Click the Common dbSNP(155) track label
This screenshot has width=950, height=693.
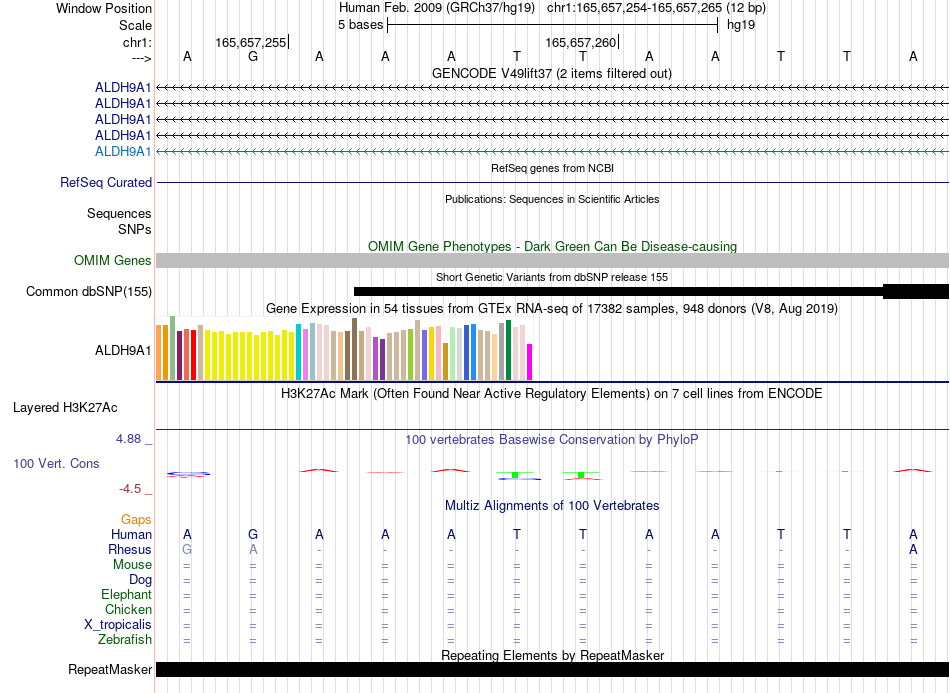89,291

· · ·

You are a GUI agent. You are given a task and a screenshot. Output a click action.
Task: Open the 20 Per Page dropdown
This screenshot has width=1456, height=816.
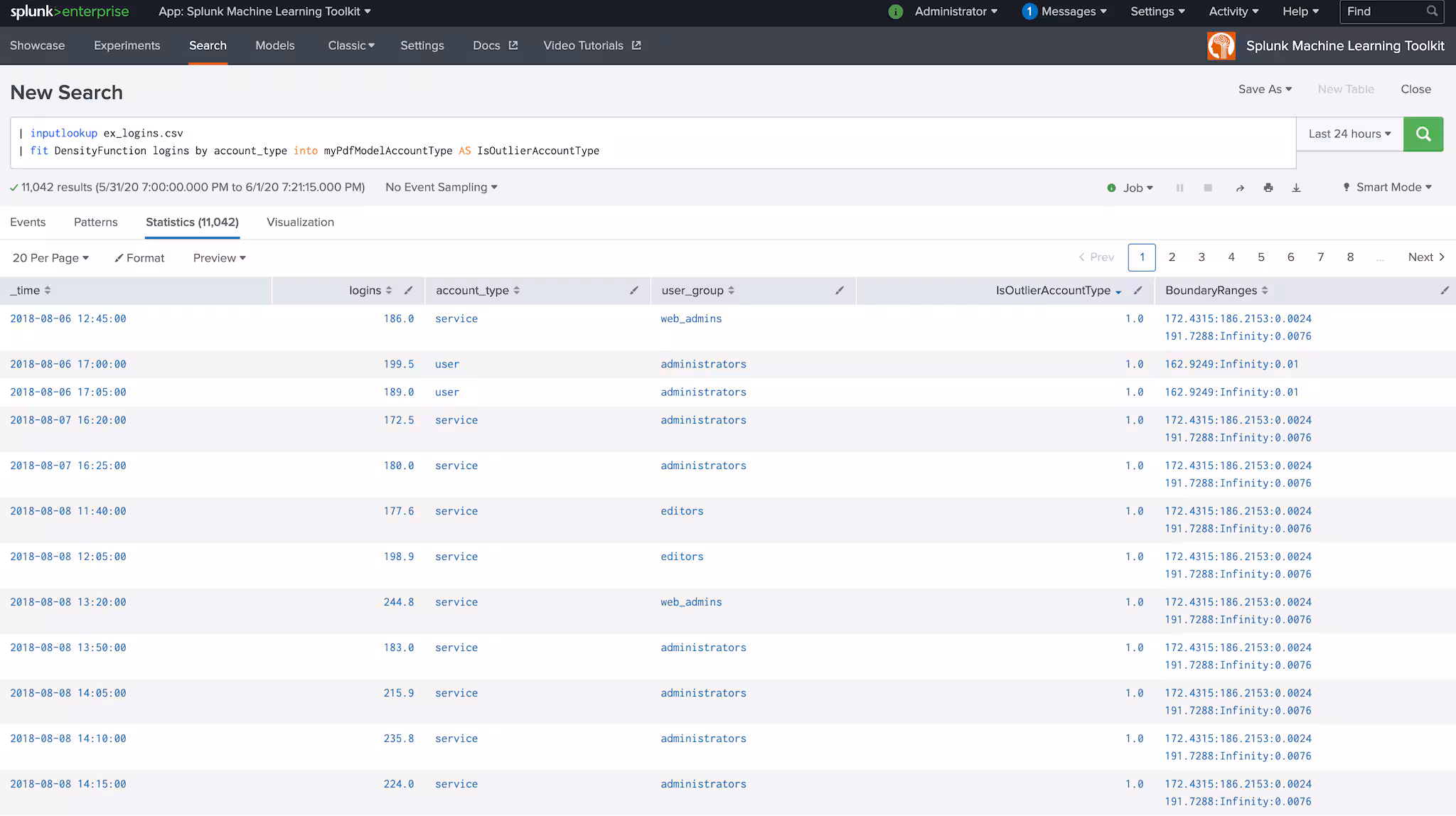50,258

· · ·

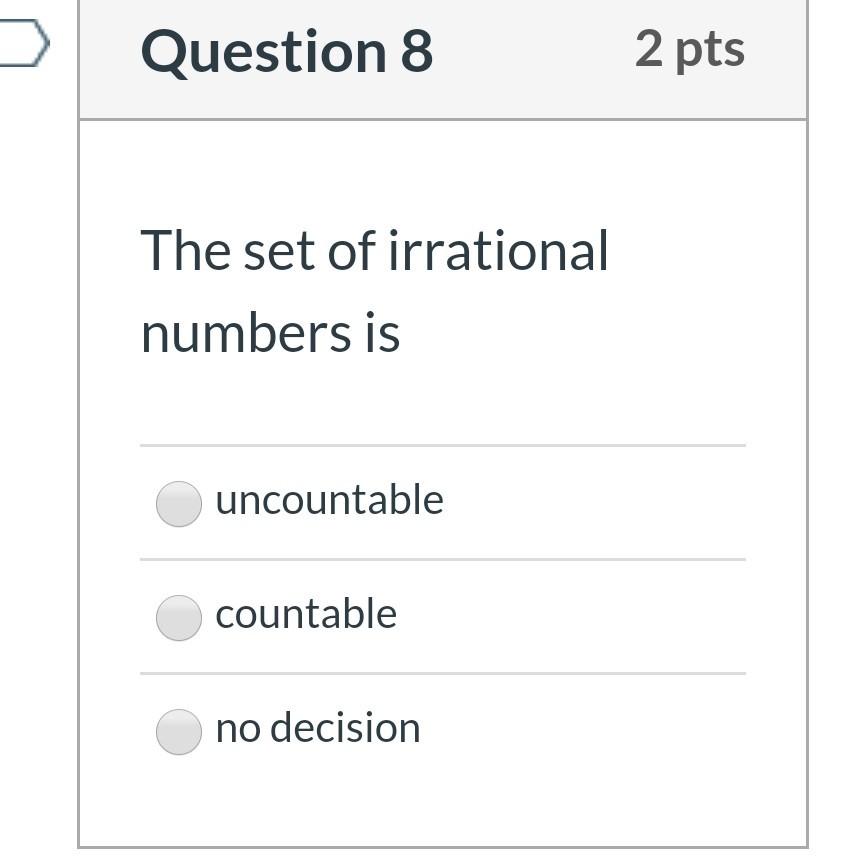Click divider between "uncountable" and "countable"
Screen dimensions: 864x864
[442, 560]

· · ·

_What you are asked to do_.
Please locate every row above that contains the string "height" and copy each of those rows. Case counts.

_The response_.
This screenshot has width=950, height=693.
This screenshot has width=1456, height=816.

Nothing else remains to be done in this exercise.